Flying overnight from Washington, Austin arrived in Tel Aviv in the tense aftermath of the country’s fourth inconclusive election in the past two years. Israeli President Reuven Rivlin last week gave embattled Prime Minister Benjamin Netanyahu the difficult task of trying to form a new government.

The key backdrop to Austin’s visit is the Israeli government’s concern about the Biden administration’s attempt to work out an arrangement to reenter the Iran nuclear deal, which in Israel’s view is fatally flawed. Netanyahu has for years described Iran as an existential threat to his nation due to Iran’s alleged pursuit of a nuclear weapon and its support for militant groups like Lebanon’s Hezbollah.

Netanyahu, leading a state with its own secret nuclear weapons program, has accused Iran of seeking nuclear weapons to use with its ballistic missiles. Iran has maintained its nuclear program is peaceful. Netanyahu has also kept up his criticism of the Iran nuclear deal, which, if followed, strictly limits Tehran’s ability to enrich and stockpile uranium, blocking it from being able to make a weapon.

“History has taught us that deals like this, with extremist regimes like this, are worth nothing,” Netanyahu said last week.

Last week, an Iranian ship said to be acting as a Revolutionary Guard base off the coast of Yemen was struck by an explosion. Iran blamed Israel for the blast.

In addition to repeated assurances by Republican and Democratic administrations that the United States will endeavor to preserve Israel’s qualitative military edge over its regional adversaries, Washington for years has invested heavily in helping Israel develop missile defense technologies.

Iron Dome is one of the most-touted successes in Israel missile defense. It is a mobile anti-rocket system developed to intercept short-range unguided rockets. It has shot down more than 2,000 projectiles fired from the Gaza Strip since it was deployed a decade ago. The U.S. Army recently bought two Iron Dome batteries at the request of Congress to counter cruise missiles.

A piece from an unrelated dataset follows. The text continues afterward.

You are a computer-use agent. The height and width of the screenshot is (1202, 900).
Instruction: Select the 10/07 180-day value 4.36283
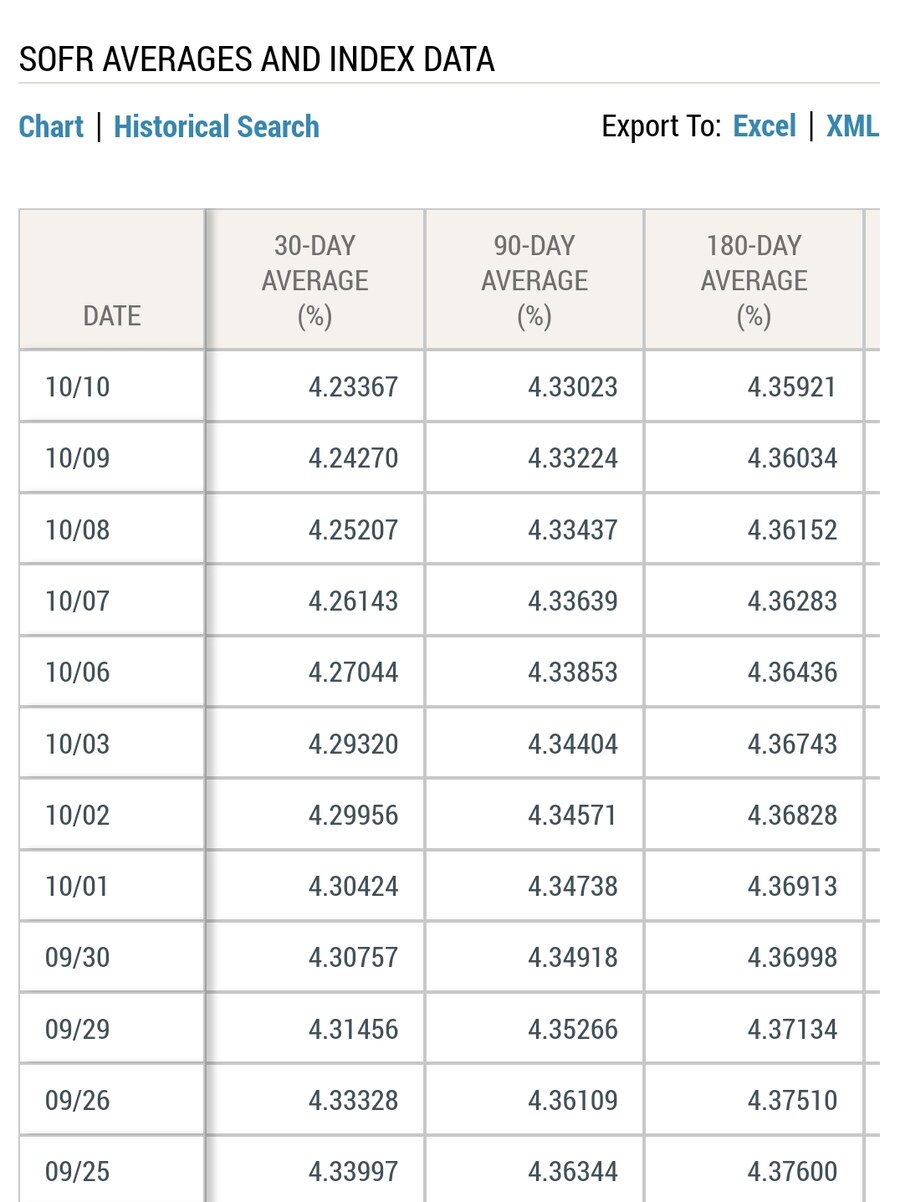pos(792,601)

There are questions in Israel about U.S. intentions in shifting military priorities away from the Middle East in order to focus more intensively on China and Russia as more significant threats to U.S. security.

Iran is the central source of concern by Israel and by support groups in the United States. The Jewish Institute for National Security of America, or JINSA, argued in a report last week that such a shift in U.S. priorities would “send the wrong” signal as the Biden administration begins indirect talks with Iran on reviving the 2015 nuclear deal with international powers. President Donald Trump withdrew from it in 2018.

“With reduced defensive capabilities and perceived American retrenchment from the region, Tehran and its proxies will only be incentivized to pursue even more dangerous actions to destabilize its neighbors,” the JINSA report said.

Michael Makovsky, the president of JINSA and a former Pentagon official, said Austin’s visit is especially timely, given the Biden administration’s moves toward engaging Iran on its nuclear program.

“Embracing and strengthening Israel sends a pointed signal to Iran, which will only enhance a credible military option against Iran and U.S. leverage in the talks,” Makovsky said in a statement.